There’s a third, lesser observed problem in all the tragedy of recent weeks: there are few, if any, adults in any room right now. To lift a phrase from P.J. O’Rourke, we need a cry from the far middle.

Inkoo Kang’s reflection in the New Yorker on the end of the FX series, Reservation Dogs (2021-2023), which I also finished last week and recommend, captures something I’ve been trying to describe about the network’s artistic approach for years:

The showrunner, Sterlin Harjo, who created the series with Taika Waititi, continued expanding this mosaic for the next two seasons, in a mode spearheaded by Louis C.K.’s “Louie” and brought to its apex by Donald Glover’s “Atlanta”: the formally and tonally mercurial, auteur-driven, detour-prone, impressionistic half-hour dramedy. (Call it “the FX mood piece.”) The result can be easier to admire than to get lost in.

If you’ve also finished the show, I recommend listening to Marc Bernardin’s recent thoughts on the Fatman Beyond podcast.

Speaking of podcasts, Halloween is tomorrow, and that means there’s still time to listen to the Dana Gould Hour’s annual special.

2023-10-23

Your homework this week is to read Lionel Shriver’s latest Spectator column (“Keep your politics à la carte”) and then go for a long walk. While you’re on that walk throw on Scott Galloway’s latest No Mercy / No Malice post (“Listen”) as read by George Hahn. If you should happen to come by any strangers, be nice to them.

I’m not sure what we did to deserve Maria Bamford or her recent memoir, Sure, I’ll Join Your Cult: A Memoir of Mental Illness and the Quest to Belong Anywhere (2023). She reviews in passing, for example, a self-help book by using the framework of that self-help book against itself, and it’s not only unspeakably hilarious it also qualifies as high art.

2023-10-16

I find it endearing that the least interesting thing about Sir Patrick Stewart’s recent memoir, Making It So (2023), are the Hollywood anecdotes. His origin story, of finding an interest and then being encouraged to develop that interest to the best of his ability, should be a path offered to every youth. As he observes: “I was fortunate to grow up in a time when there was a compact between the government and the people dictating that the arts were a necessity of life, not a frivolity.”

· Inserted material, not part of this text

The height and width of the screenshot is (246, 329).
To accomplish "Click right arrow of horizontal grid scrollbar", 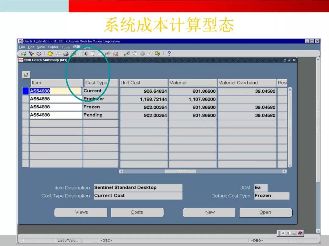I will click(285, 171).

Speaking of adults doing the right thing, you must listen to Arnold Schwarzenegger explain why he refuses to describe himself as “self-made man” on Conan O’Brien Needs a Friend. It’s too bad he can’t run for president. I’m serious. We’re already through the looking-glass, friends.

Speaking of podcasts, if my notes from last week about Timothy Garton Ash’s memoir, Homelands, failed to entice your curiosity, perhaps his recent chat with Paul Wells will.

2023-10-09

Book blurbs are notoriously cliché and vacuous. Here’s an exception from Mark Lilla:

We know there are Germans, Italians, Spaniards, and Poles—but are there Europeans? Yes, at least one: Timothy Garton Ash. Homelands is the brilliant, captivating story of how he became one.

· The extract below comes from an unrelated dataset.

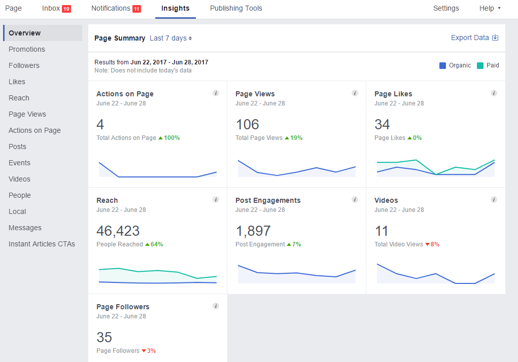Select the Organic legend color swatch

coord(442,65)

I find that impossible to improve upon and all that need suffice as a review, too.

Is the United Kingdom in Europe? How much of Europe is even in Europe? As Ash notes in Homelands (2023), his recent memoir: “…European countries have a long history of existential uncertainty about their full belonging to Europe.” Europe may not be certain of itself but Ash definitely is—at least in a way that I cannot imagine an American or a Canadian attempting about their respective federations, as that would ultimately require an effort to tread and take in the whole of the place.